Persistent-Homology-based Machine Learning and its Applications – A Survey
Chi Seng Pun et al., arXiv:1811.00252v1 [math.AT] 1 Nov 2018

Abstract
A suitable feature representation that can both preserve the data intrinsic information and reduce data complexity and dimensionality is key to the performance of machine learning models. Deeply rooted in algebraic topology, persistent homology (PH) provides a delicate balance between data simplification and intrinsic structure characterization, and has been applied to various areas successfully. However, the combination of PH and machine learning has been hindered greatly by three challenges, namely topological representation of data, PH-based distance measurements or metrics, and PH-based feature representation. With the development of topological data analysis, progresses have been made on all these three problems, but widely scattered in different literatures.

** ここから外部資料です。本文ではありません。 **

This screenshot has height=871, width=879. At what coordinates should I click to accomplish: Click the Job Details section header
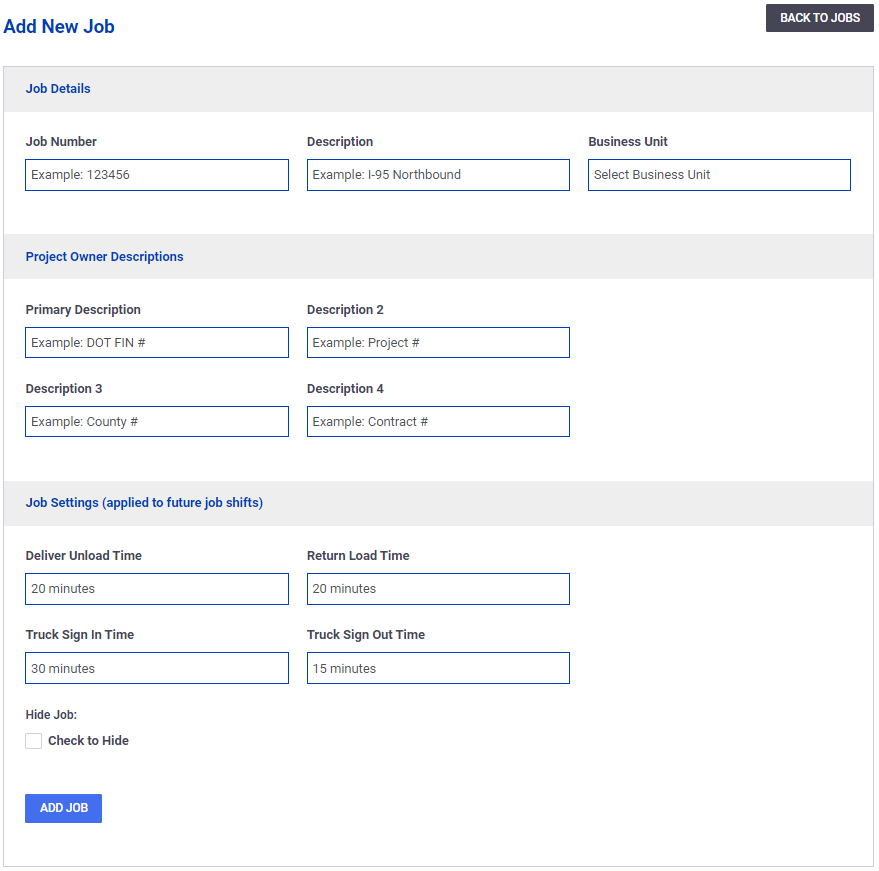[58, 89]
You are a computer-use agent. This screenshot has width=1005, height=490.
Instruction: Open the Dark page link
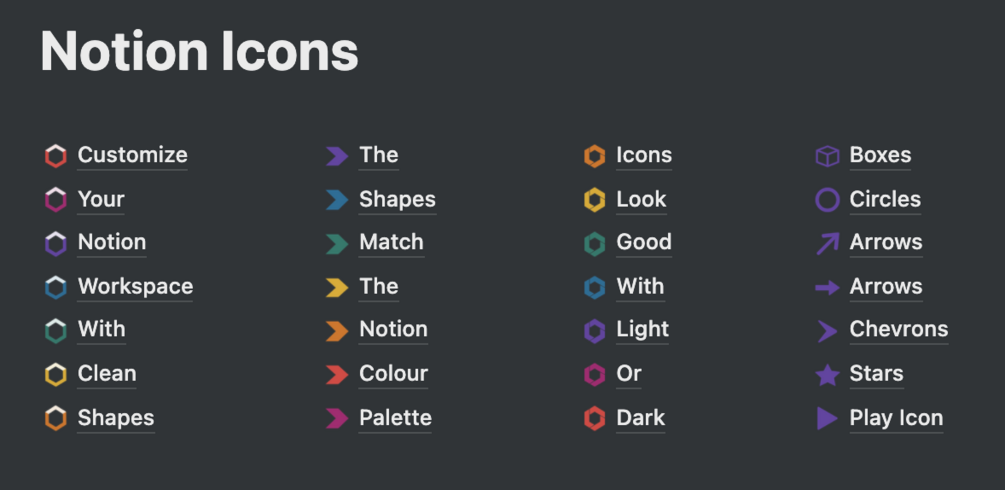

In this paper, we provide a systematical review of PH and PH-based supervised and unsupervised models from a computational perspective. Our emphasizes are the recent development of mathematical models and tools, including PH softwares and PH-based functions, feature representations, kernels, and similarity models. Essentially, this paper can work as a roadmap for the practical application of PH-based machine learning tools. Further, we consider different topological feature representations in different machine learning models, and investigate their impacts on the protein secondary structure classification.

データ固有の情報を保持し、データの複雑さと次元を削減できる適切な特徴表現は、機械学習モデルのパフォーマンスの鍵となります。代数的トポロジーに深く根ざした永続的ホモロジー（persistent homology：PH）は、データの単純化固有の構造特性の微妙なバランスを提供し、さまざまな分野にうまく適用されています。ただし、PHと機械学習の組み合わせは、データのトポロジ表現PHベースの距離測定または指標PHベースの特徴表現という3つの課題によって大きく妨げられてきました。トポロジーデータ分析の開発により、これら3つの問題すべてについて進歩が見られましたが、さまざまな文献に広く散らばっています。